Rotary vane pump

Last updated December 31, 2024

A rotary vane pump is a type of positive-displacement pump that consists of vanes mounted to a rotor that rotates inside a cavity. In some cases, these vanes can have variable length and/or be tensioned to maintain contact with the walls as the pump rotates.

This type of pump is considered less suitable than other vacuum pumps for high-viscosity and high-pressure fluids^{[ citation needed ]}, and is complex to operate^{[ clarification needed ]}^{[ citation needed ]}. They can endure short periods of dry operation, and are considered good for low-viscosity fluids^{[ citation needed ]}.

..........

DIRECTIVE A:
In the records that follow, echo the lines starting with the line containing "easy [202, 794]" and going on through the line containing "declining [536, 749]".
The records that come next have no connection to the rotary vane pump text.

..........

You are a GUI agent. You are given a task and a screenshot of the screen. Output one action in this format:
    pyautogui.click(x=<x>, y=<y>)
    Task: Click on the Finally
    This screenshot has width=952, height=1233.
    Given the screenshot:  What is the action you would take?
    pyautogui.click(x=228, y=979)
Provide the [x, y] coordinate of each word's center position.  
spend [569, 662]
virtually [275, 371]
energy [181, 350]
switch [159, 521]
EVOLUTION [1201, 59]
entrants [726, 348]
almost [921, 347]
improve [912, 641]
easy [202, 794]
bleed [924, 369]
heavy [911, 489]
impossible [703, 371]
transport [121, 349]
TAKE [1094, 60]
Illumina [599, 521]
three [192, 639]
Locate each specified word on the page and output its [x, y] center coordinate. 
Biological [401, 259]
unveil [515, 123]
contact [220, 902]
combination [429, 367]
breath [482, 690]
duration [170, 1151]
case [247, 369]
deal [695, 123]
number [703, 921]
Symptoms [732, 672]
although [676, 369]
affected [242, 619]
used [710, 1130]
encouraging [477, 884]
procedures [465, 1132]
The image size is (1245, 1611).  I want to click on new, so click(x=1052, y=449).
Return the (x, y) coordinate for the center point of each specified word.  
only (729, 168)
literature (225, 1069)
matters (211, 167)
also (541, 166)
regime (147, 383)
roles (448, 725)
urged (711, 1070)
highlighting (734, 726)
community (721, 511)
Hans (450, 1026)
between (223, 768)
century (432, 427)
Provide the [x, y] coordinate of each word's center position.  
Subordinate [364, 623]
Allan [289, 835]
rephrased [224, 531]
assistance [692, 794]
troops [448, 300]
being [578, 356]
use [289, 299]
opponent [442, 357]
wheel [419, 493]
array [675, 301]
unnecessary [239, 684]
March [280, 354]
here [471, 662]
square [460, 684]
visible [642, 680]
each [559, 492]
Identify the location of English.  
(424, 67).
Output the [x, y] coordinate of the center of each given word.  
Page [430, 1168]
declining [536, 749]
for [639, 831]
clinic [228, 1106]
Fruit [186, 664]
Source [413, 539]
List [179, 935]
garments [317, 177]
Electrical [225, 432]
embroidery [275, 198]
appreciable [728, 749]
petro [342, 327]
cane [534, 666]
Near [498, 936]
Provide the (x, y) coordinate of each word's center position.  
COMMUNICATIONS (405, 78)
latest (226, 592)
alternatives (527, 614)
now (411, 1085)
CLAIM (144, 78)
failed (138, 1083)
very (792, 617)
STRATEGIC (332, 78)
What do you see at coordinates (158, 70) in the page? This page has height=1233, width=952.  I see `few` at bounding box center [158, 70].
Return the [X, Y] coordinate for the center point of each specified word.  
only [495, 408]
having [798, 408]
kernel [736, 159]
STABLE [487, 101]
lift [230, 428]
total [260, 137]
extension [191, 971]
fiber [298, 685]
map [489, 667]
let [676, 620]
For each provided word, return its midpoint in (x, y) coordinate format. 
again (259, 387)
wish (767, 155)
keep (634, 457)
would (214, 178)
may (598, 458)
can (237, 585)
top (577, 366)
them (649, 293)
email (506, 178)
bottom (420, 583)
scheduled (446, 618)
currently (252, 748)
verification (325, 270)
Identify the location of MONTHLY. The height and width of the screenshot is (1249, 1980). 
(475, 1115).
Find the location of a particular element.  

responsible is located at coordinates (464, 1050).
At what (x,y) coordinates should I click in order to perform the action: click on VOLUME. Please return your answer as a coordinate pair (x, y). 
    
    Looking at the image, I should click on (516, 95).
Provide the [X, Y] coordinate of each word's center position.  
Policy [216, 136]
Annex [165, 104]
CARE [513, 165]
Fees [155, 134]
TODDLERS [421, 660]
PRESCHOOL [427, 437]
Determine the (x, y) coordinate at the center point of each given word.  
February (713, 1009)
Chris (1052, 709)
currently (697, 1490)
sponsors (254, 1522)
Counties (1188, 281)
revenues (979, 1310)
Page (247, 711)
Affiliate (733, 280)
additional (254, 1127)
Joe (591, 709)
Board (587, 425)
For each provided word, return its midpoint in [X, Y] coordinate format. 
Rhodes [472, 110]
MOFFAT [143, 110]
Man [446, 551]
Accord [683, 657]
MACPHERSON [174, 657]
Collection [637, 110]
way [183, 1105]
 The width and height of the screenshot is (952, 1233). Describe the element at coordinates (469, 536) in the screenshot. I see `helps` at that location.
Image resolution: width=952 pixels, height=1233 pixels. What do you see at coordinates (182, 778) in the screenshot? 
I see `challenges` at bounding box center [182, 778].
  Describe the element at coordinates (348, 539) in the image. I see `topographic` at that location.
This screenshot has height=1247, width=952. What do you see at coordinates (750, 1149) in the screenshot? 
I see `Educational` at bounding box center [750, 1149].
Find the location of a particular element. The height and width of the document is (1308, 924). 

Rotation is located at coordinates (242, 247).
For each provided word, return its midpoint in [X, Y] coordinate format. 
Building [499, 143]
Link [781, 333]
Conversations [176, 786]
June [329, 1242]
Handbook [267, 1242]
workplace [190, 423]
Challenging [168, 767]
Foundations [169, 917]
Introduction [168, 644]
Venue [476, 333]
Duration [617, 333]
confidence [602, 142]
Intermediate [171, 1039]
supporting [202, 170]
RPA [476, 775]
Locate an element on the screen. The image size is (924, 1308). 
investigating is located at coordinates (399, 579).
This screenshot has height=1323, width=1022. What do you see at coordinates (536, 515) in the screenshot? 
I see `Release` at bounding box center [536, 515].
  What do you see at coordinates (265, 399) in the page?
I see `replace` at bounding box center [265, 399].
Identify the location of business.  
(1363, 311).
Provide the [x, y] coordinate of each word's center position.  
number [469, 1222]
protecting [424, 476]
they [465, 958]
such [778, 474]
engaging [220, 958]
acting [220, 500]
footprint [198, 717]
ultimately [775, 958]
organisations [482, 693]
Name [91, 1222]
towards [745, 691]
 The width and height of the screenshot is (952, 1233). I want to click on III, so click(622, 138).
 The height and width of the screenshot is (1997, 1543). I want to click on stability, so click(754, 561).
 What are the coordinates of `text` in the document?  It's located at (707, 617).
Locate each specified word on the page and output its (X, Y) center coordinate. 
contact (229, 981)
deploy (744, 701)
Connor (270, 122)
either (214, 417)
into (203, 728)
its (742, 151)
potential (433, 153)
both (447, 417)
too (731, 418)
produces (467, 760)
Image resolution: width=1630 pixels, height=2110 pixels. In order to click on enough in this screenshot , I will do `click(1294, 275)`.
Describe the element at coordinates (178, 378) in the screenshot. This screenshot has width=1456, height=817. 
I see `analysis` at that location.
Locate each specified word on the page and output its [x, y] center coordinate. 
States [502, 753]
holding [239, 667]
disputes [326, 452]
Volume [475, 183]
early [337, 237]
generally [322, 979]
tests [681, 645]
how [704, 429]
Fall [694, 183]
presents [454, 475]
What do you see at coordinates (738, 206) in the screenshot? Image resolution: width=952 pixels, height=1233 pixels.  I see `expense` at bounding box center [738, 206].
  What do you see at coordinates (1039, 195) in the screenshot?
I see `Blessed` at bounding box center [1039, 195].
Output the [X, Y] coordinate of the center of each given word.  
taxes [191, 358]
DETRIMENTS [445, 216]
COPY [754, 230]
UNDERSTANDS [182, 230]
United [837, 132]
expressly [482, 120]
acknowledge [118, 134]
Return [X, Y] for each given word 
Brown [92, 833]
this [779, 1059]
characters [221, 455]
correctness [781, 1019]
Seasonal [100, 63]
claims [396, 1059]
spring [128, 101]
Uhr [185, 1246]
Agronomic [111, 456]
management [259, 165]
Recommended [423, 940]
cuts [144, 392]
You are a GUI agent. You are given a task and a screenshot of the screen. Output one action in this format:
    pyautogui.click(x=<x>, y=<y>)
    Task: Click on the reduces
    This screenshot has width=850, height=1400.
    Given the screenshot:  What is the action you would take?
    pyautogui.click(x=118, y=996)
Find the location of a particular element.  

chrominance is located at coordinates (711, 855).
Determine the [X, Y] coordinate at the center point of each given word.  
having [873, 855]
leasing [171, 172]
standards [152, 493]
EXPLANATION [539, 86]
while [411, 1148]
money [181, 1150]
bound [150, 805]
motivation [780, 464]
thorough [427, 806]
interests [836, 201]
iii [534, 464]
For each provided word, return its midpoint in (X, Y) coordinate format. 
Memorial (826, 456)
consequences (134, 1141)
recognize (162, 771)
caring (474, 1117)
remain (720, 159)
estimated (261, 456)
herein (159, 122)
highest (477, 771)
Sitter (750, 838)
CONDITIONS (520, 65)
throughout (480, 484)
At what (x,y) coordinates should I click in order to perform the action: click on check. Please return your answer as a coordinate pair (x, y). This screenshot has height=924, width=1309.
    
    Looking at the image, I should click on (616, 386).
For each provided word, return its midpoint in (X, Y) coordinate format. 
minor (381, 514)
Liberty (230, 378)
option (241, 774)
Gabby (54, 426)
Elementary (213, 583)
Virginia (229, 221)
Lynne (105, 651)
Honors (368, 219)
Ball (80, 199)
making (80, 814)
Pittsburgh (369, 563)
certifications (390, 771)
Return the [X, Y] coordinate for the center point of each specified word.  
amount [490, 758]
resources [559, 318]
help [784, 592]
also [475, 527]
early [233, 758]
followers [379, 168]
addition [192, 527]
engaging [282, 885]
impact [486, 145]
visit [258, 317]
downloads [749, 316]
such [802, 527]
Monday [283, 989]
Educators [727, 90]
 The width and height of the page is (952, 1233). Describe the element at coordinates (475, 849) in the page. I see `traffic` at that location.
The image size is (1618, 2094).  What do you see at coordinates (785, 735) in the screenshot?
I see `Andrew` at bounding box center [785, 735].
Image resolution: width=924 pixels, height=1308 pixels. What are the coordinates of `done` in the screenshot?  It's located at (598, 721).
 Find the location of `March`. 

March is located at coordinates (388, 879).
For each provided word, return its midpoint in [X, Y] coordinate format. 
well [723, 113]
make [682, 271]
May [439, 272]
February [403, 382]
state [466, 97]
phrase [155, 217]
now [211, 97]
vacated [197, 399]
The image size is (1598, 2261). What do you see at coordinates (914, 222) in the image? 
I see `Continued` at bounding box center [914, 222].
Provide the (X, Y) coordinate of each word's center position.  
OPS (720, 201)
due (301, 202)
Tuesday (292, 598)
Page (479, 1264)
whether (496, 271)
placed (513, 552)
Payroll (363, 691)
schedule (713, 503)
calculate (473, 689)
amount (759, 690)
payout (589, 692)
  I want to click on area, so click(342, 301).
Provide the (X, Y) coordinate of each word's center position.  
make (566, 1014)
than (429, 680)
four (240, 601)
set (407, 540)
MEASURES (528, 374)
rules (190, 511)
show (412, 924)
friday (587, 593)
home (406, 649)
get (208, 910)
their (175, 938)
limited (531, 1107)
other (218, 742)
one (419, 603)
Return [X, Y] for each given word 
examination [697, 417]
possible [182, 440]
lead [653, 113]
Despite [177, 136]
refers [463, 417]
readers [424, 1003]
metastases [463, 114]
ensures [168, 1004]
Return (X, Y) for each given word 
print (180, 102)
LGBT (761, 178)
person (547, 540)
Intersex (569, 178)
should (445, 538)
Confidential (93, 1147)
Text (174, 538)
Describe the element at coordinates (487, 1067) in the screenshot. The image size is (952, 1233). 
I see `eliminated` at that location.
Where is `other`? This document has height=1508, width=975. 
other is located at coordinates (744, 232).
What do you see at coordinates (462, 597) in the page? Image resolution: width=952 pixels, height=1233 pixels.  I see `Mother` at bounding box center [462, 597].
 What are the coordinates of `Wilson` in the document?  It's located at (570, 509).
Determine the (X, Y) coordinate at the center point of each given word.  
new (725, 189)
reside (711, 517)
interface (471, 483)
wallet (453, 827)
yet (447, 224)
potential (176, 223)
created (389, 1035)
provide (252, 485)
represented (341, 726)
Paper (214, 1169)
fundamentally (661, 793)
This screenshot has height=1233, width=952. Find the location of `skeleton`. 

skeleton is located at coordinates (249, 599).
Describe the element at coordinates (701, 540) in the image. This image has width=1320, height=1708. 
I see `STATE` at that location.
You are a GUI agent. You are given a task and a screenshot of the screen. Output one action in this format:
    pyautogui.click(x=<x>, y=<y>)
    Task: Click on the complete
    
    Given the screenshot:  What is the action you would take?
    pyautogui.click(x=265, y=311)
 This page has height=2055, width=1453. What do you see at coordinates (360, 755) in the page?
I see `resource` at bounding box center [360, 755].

..........

DIRECTIVE B:
From the rotary vane pump text, duplicate the passage starting with "Last updated December" and going on through "the pump rotates.".

EXPECTED ANSWER A:
easy [202, 794]
bleed [924, 369]
heavy [911, 489]
impossible [703, 371]
transport [121, 349]
TAKE [1094, 60]
Illumina [599, 521]
three [192, 639]
Locate each specified word on the page and output its [x, y] center coordinate. 
Biological [401, 259]
unveil [515, 123]
contact [220, 902]
combination [429, 367]
breath [482, 690]
duration [170, 1151]
case [247, 369]
deal [695, 123]
number [703, 921]
Symptoms [732, 672]
although [676, 369]
affected [242, 619]
used [710, 1130]
encouraging [477, 884]
procedures [465, 1132]
The image size is (1245, 1611).  I want to click on new, so click(x=1052, y=449).
Return the (x, y) coordinate for the center point of each specified word.  
only (729, 168)
literature (225, 1069)
matters (211, 167)
also (541, 166)
regime (147, 383)
roles (448, 725)
urged (711, 1070)
highlighting (734, 726)
community (721, 511)
Hans (450, 1026)
between (223, 768)
century (432, 427)
Provide the [x, y] coordinate of each word's center position.  
Subordinate [364, 623]
Allan [289, 835]
rephrased [224, 531]
assistance [692, 794]
troops [448, 300]
being [578, 356]
use [289, 299]
opponent [442, 357]
wheel [419, 493]
array [675, 301]
unnecessary [239, 684]
March [280, 354]
here [471, 662]
square [460, 684]
visible [642, 680]
each [559, 492]
Identify the location of English.  
(424, 67).
Output the [x, y] coordinate of the center of each given word.  
Page [430, 1168]
declining [536, 749]

EXPECTED ANSWER B:
Last updated December 31, 2024

A rotary vane pump is a type of positive-displacement pump that consists of vanes mounted to a rotor that rotates inside a cavity. In some cases, these vanes can have variable length and/or be tensioned to maintain contact with the walls as the pump rotates.